A Washington, DC-based broker called Tuesday’s trading “lackluster,” noting that the actions were “eerily” quiet. “The interesting news is the difference between November and the out months. There is a large gap between the front months and December, January or February, which closed Tuesday’s regular session at $5.674, $5.954 and $5.980, respectively. Folks are going to want to keep their gas in storage till later if they can, which is not a very good sign at all for the bulls.

“The other interesting aspect is the premium futures have over the cash market. We might be in a situation where futures hold cash up a bit here, or futures will head lower to cut the difference. As of right now it is unclear which will budge first.”

Analysts view the weak expiration of the October gas futures contract as one sign of weakness. “But more importantly in our view was [Monday’s] pre-expiration expansion in the front switch contango by some 14 cents,” said Jim Ritterbusch of Ritterbusch and Associates. In his view, the widening of the October-November contango “has served as a wakeup call to the fact that the market will still need to contend with a record supply level that is likely to challenge storage availability in some regions during the coming month.”

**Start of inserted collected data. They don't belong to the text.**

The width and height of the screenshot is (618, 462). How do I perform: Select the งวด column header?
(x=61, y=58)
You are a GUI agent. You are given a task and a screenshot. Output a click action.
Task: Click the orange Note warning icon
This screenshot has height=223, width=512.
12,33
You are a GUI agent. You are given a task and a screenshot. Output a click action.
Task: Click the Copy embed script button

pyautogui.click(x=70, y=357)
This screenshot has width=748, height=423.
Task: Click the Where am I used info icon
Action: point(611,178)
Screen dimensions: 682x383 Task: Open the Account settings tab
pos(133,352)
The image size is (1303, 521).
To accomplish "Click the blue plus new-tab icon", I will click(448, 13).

Ritterbusch views the market as vulnerable down to the $4 level but admits that “such a pullback will be met by another round of fund short-covering that could easily prompt a renewed price rebound back to above the $5.100 mark. In short, we expect price volatility to become more two-sided going forward with daily price swings becoming more pronounced amidst injection and evaporation of storm premium as well as increasingly wide swings in the equities.”

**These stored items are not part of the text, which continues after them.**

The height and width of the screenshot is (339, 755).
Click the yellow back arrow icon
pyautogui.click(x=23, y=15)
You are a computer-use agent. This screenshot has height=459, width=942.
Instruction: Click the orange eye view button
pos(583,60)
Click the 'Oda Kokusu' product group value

Stephen Smith of Stephen Smith Energy Associates said the supply-demand equation is playing out somewhat differently than first expected. “Our original view was that some combination of near-full storage, and pipeline OFOs resulting from high pressure, would put downward pressure on cash prices in advance of the fall storage peak,” Smith said in his weekly research note. “This downward price pressure would have then incentivized producers to reduce output so as to live within available storage. But oddly enough, cash prices bottomed out at $1.84/MMBtu three weeks ago and closed at $3.60/MMBtu on Sept. 25. What may be occurring is that linepack increases and growing OFOs may be disproportionately accomplishing the task in which we had expected low-price-driven producer shut-ins to play a much larger role.”

Smith noted that firming cash prices could be due to the market’s conclusion that growing OFOs “have been acting, and will continue to act as a temporary de facto ‘OPEC production cut’ to effectively constrain production and reduce the storage surplus in the process.”

Looking ahead, Smith said his base case price outlook would put a record 3,811 Bcf in working gas storage on Oct. 30. He said a likely December Henry Hub bidweek price range under the base case outlook would be $4.50-5.50 with a midpoint of $5, which reflects a 25-cent increase from his estimate in the previous week.

Although cooler fall weather is eventually expected to make an appearance, weather bulls may have to wait for any weather premium. The National Weather Service forecasts that for the week ending Oct. 3 a lower-than-normal accumulation of heating degree days (HDD) is expected across a broad swath of the Northeast and Midwest. New England is anticipated to have 59 HDD, or nine fewer than normal, and New York, New Jersey and Pennsylvania are forecast to see 51 HDD, or two fewer than the seasonal norm. The Midwest should expect 50 HDD, or five fewer than its norm.